Boston Celtics forward Jaylen Brown was officially named to the NBA All-Rookie Second Team, highlighted as one of the league’s highest-performing first-year players. Brown found relatively regular minutes on a team that made it to the Eastern Conference Finals, an impressive feat for a player his age, but he could not carve out the minutes to post similar statistical seasons to many of his peers.
Jaylen Brown named the the NBA All-Rookie Second team, behind Saric and the Knicks' Willy Hernangomez. pic.twitter.com/0KErqVPWot— Jared Weiss (@JaredWeissNBA) June 26, 2017
Philadelphia’s Dario Saric and New York’s Willy Hernangomez edged Brown out for spots on the First Team. Those players deserved the nods they got. Their level of production outpaced that of Brown, though neither flashed the type of potential he did, and ultimately that should be taken into account when reacting to these awards.
These accolades are intended to reward individual rookie seasons, not to project who will be the best players in 3-5 years. The process is a somewhat rote and unnecessary one. Single rookie seasons rarely benefit a team in a truly meaningful way, and in cases where they do (much like Brown’s) they typically aren’t complemented by the requisite level of statistical output needed to lock up a top spot.
The NBA faces the same challenges in awarding the Rookie of the Year trophy, a race that Brown is all but officially out of with this announcement.
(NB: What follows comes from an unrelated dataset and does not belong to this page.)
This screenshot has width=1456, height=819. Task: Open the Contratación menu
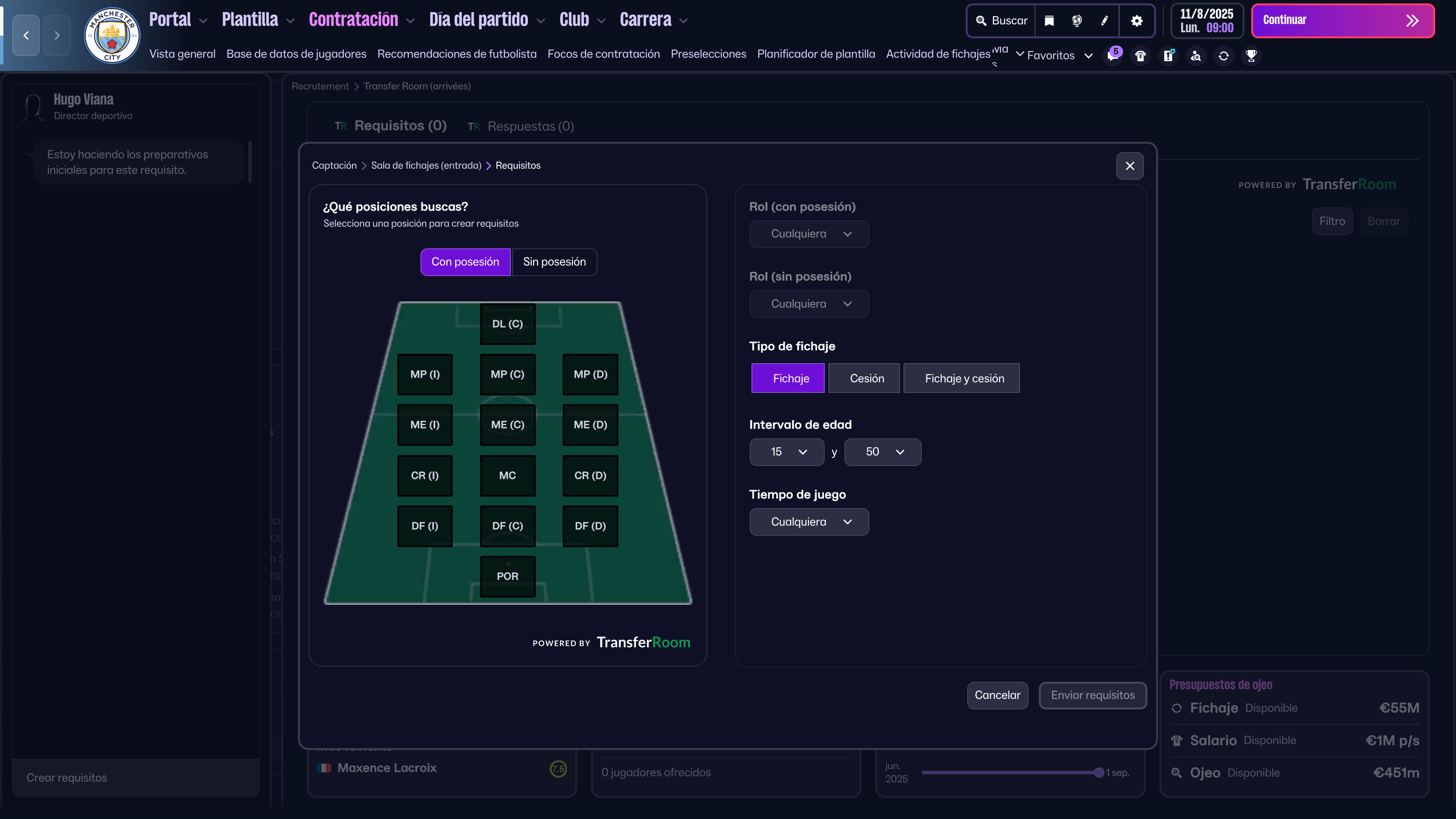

Awarding a player for having the best year of a bunch of (typically) sub-par years is counter-intuitive, but it’s also tradition.
That’s not to say this is all totally inconsequential. It is never a bad thing for a player’s hard work to be affirmed. Breaking into the NBA is tough, and there isn’t anything wrong with acknowledging those that do so with the greatest success. What’s nonsensical about it is that, excluding late-career ring- and paycheck-chasing, it will likely be the worst season any of these players have. It’s a celebration of their present mediocrity, and not their future excellence.
The dissonance comes in the fact that rookies are interesting because of their potential, not because of what they are today. In that sense, there is likely no more intriguing player from this rookie class than Brown (Joel Embiid might trump Brown’s level of intrigue if healthy, but that’s a major question mark). Celtics fans should take solace in that.
It’s easy to have watched Brown grow over the course of the year—to see him work through spells of poor decision making, improve a questionable jump shot, and use his athleticism to compete against the best player in the world in the Eastern Conference Finals—and think he deserves to be mentioned as one of the five “best” rookies in the league. That perspective is framed by what could be though, and that is not what these awards are ultimately about.